======== Selected text

Golden State (Ben Winters)/The End of the Golden Gate (Various Authors)

Two more books about the Far West (hey, you can take the boy out of California, but . . . ). “Golden State” is an alternative future about a society that has been broken by a pandemic of fake news. In response, a new society has emerged that prizes truth above all else; so much so that telling a lie becomes one of the greatest crimes that can be committed. Hmmm . . . what could go wrong here? The second book is a collection of essays curated by Gary Kamiya (“Cool Gray City of Love”) about the enduring lure of San Francisco in spite of its foibles, warts and head-scratching politics. For someone who left San Francisco six years ago after living there for 45 years, it’s a way to reconnect with the idea of San Francisco, if not the actual city (which is slightly less charming than the idea these days).

Project Hail Mary (Andy Weir)

The follow-up novel by the man who wrote “The Martian.” Like the previous novel, this one is primarily driven by a single protagonist, a high-school science teacher who wakes up to find himself on a spaceship in another solar system with the mission of finding a way to prevent the extinction of all life on earth. The way he tries to solve the problem is thoroughly entertaining — a deft mixture of hard sci-fi, character development, and lots of tongue-in-cheek humor. Plus, the best sidekick since R2D2.

Ron Rhody: The author in situ

One Last Strike Before Dark (Ron Rhody)

One of my professional mentors, Ron has produced a steady stream of excellent books over the years, both fiction and nonfiction. His latest is a short novel about one of the fundamental challenges of a well-lived life: finding the courage to face the truth about ourselves, casting aside the rationalizations and fictions we spin to feel better about ourselves. Can’t wait to get into this one.

Fair Warning (Michael Connelly)

Connelly is the James Patterson of reporters-turned-novelists — he keeps producing a steady stream of very good page-turners, notably the Harry Bosch series. “Fair Warning” is about a former LA Times reporter who has gone on to work for a hard-scrabble online newspaper focused on consumer reporting. Then he stumbles onto a serial killer who has tapped into a genetic database similar to 23andMe to find his victims. It’s heavy on procedure, like most of Connelly’s books, but I loved his portrayal of a late-in-life reporter who falls into the greatest story of his career.

The Free World (Louis Menand)

================

* Task requirements
1. Say whether each statement agrees with the reading list above. Answer yes or no, and quote the words from the text that decide it.
(a) In "Golden State," telling a lie is among the greatest crimes.
(b) The main character of "Project Hail Mary" is a college physics professor.
(c) Gary Kamiya curated the essays in "The End of the Golden Gate."
2. Duplicate the part of the reading list that starts at "The follow-up novel" and ends at "Dark (Ron Rhody)".
3. Answer these questions from the reading list above.
(a) For how many years did the writer live in San Francisco?
(b) What kind of reporting is the online newspaper in "Fair Warning" focused on?
(c) Which company's genetic database is the killer's database compared to?

======== Dataset excerpts

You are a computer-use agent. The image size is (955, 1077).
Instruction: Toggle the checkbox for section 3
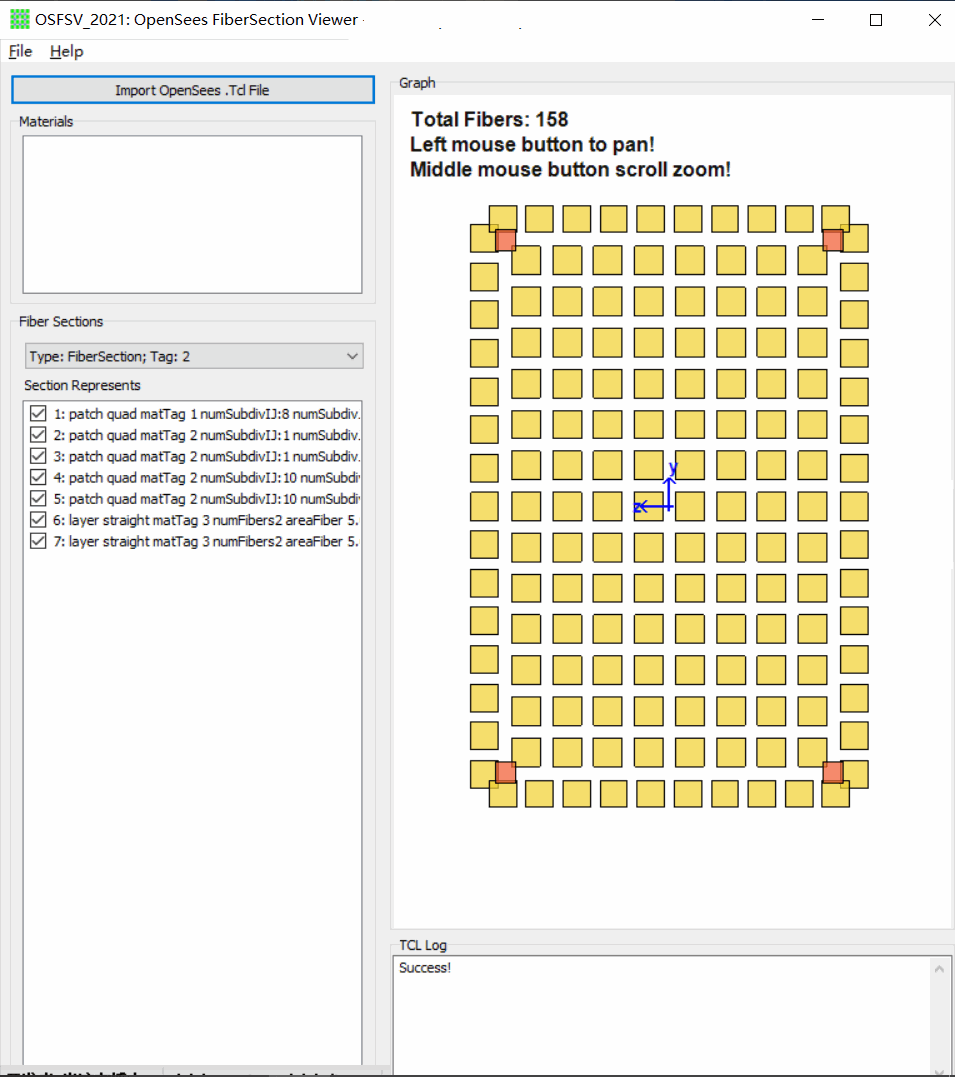click(37, 455)
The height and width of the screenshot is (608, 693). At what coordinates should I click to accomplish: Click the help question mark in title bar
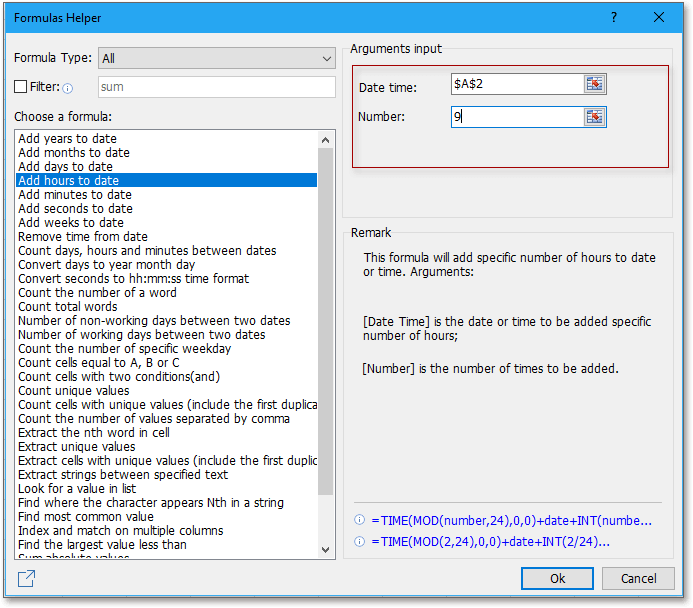pos(613,17)
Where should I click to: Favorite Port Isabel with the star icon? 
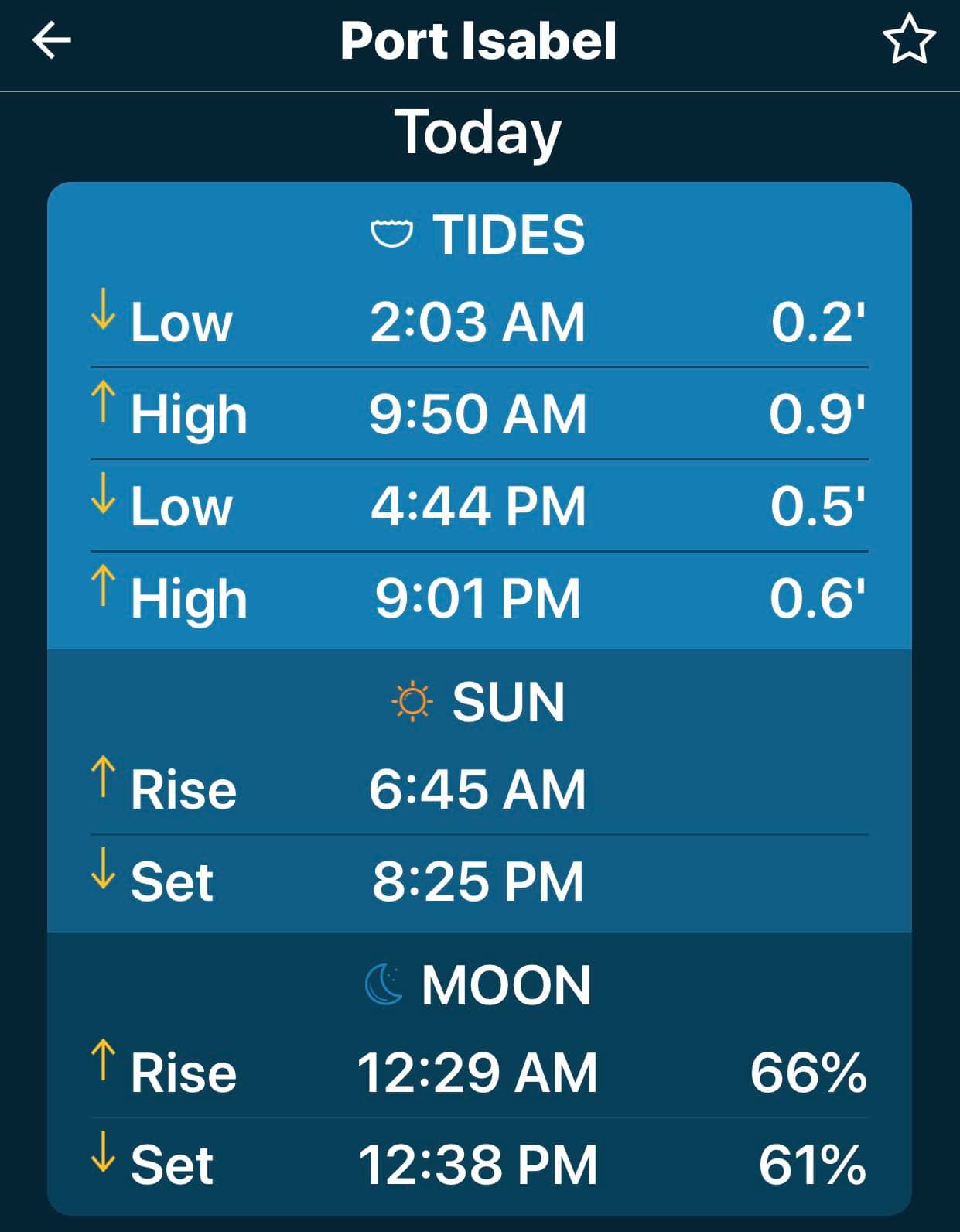[x=909, y=39]
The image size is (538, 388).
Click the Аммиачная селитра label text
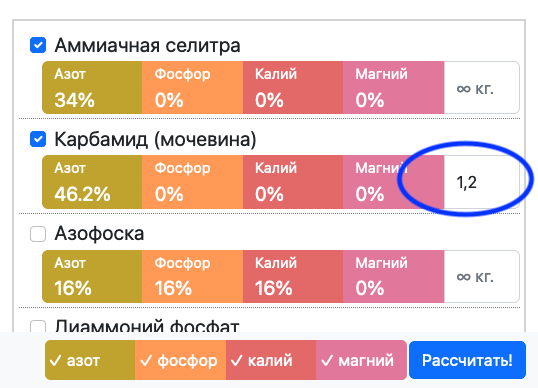pyautogui.click(x=148, y=45)
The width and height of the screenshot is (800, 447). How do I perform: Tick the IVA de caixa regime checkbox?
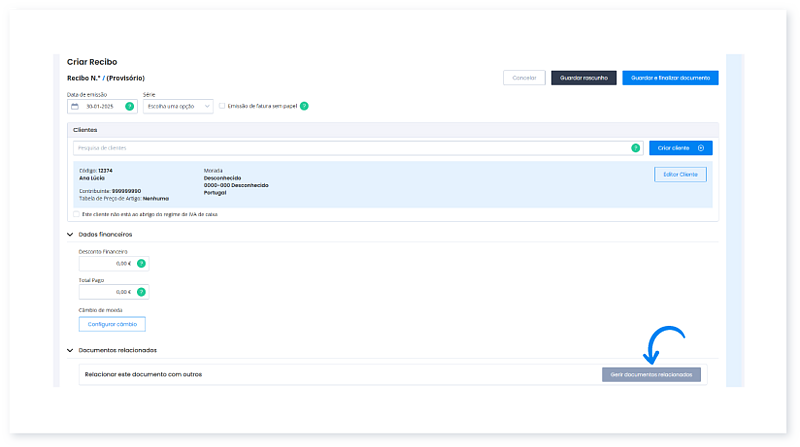[74, 214]
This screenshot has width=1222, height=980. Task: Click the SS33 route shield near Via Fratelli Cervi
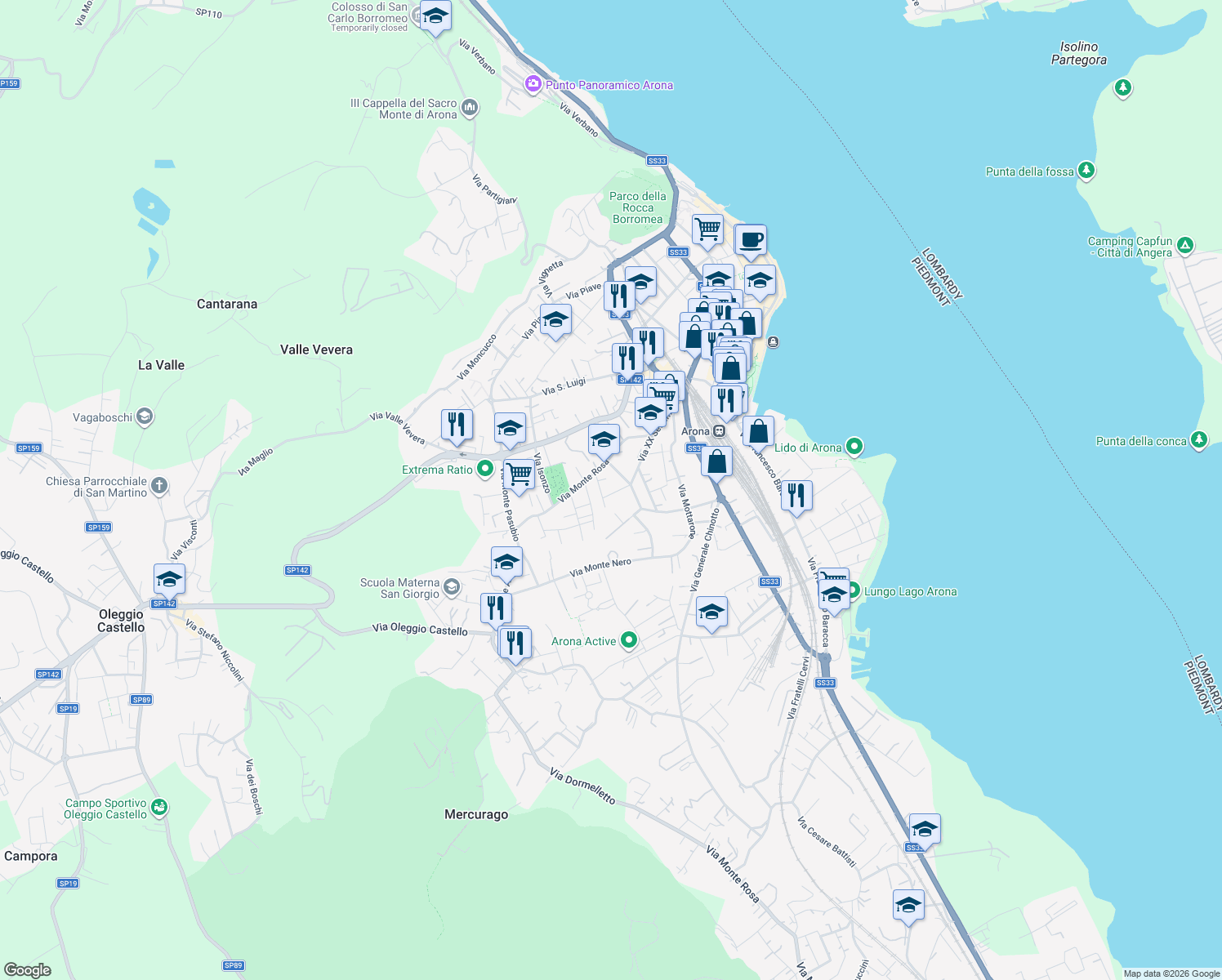(825, 684)
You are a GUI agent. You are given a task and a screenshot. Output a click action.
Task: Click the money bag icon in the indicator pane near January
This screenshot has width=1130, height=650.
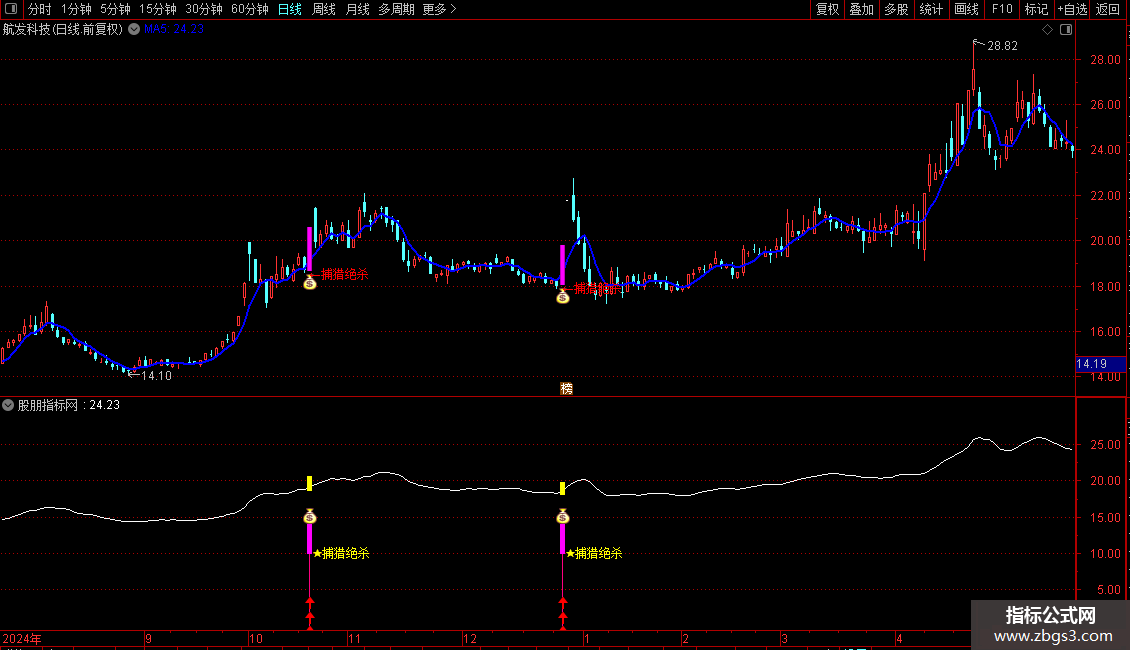[562, 516]
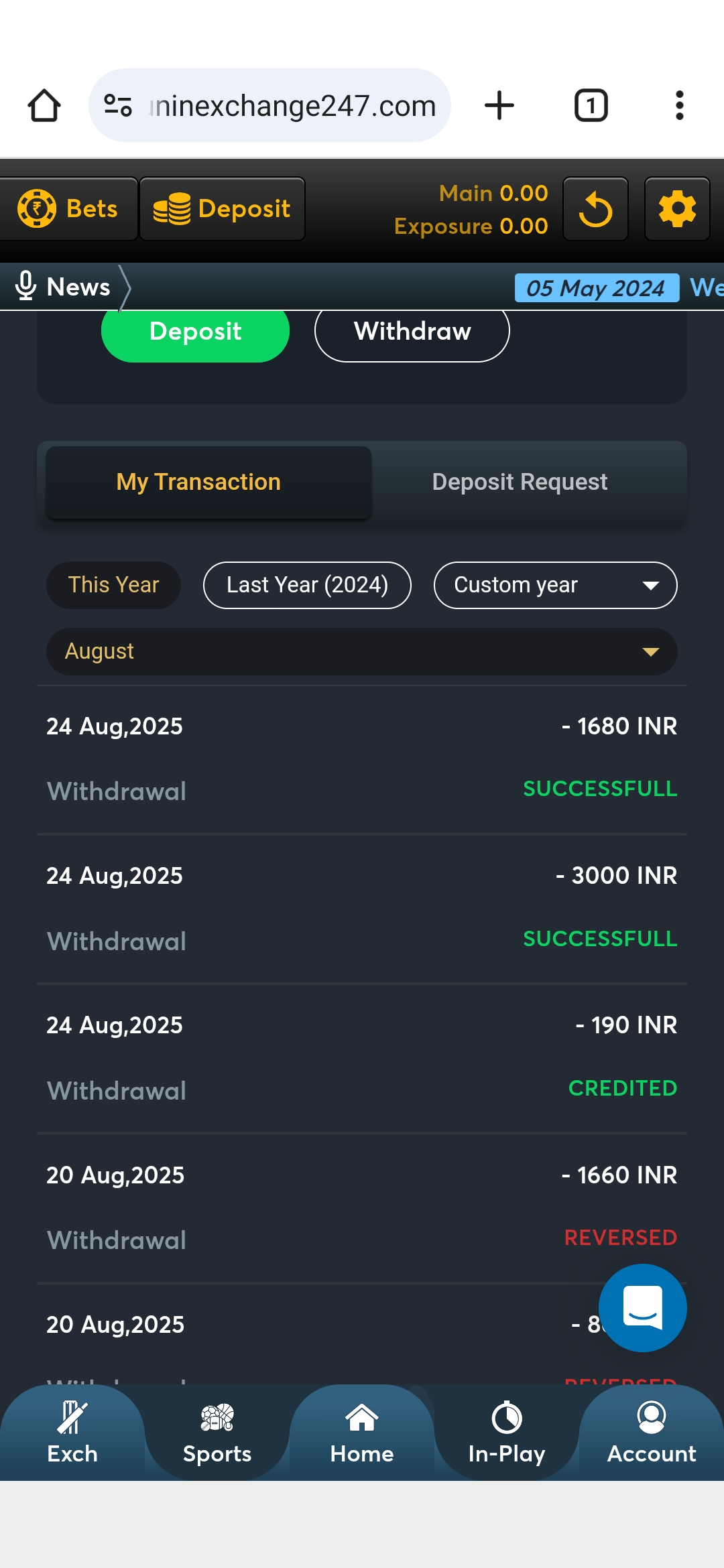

================

* Results for the exercise
1.
(a) Yes: "telling a lie becomes one of the greatest crimes that can be committed"
(b) No: "a high-school science teacher"
(c) Yes: "a collection of essays curated by Gary Kamiya"

2.
The follow-up novel by the man who wrote “The Martian.” Like the previous novel, this one is primarily driven by a single protagonist, a high-school science teacher who wakes up to find himself on a spaceship in another solar system with the mission of finding a way to prevent the extinction of all life on earth. The way he tries to solve the problem is thoroughly entertaining — a deft mixture of hard sci-fi, character development, and lots of tongue-in-cheek humor. Plus, the best sidekick since R2D2.

Ron Rhody: The author in situ

One Last Strike Before Dark (Ron Rhody)

3.
(a) 45 years
(b) Consumer reporting
(c) 23andMe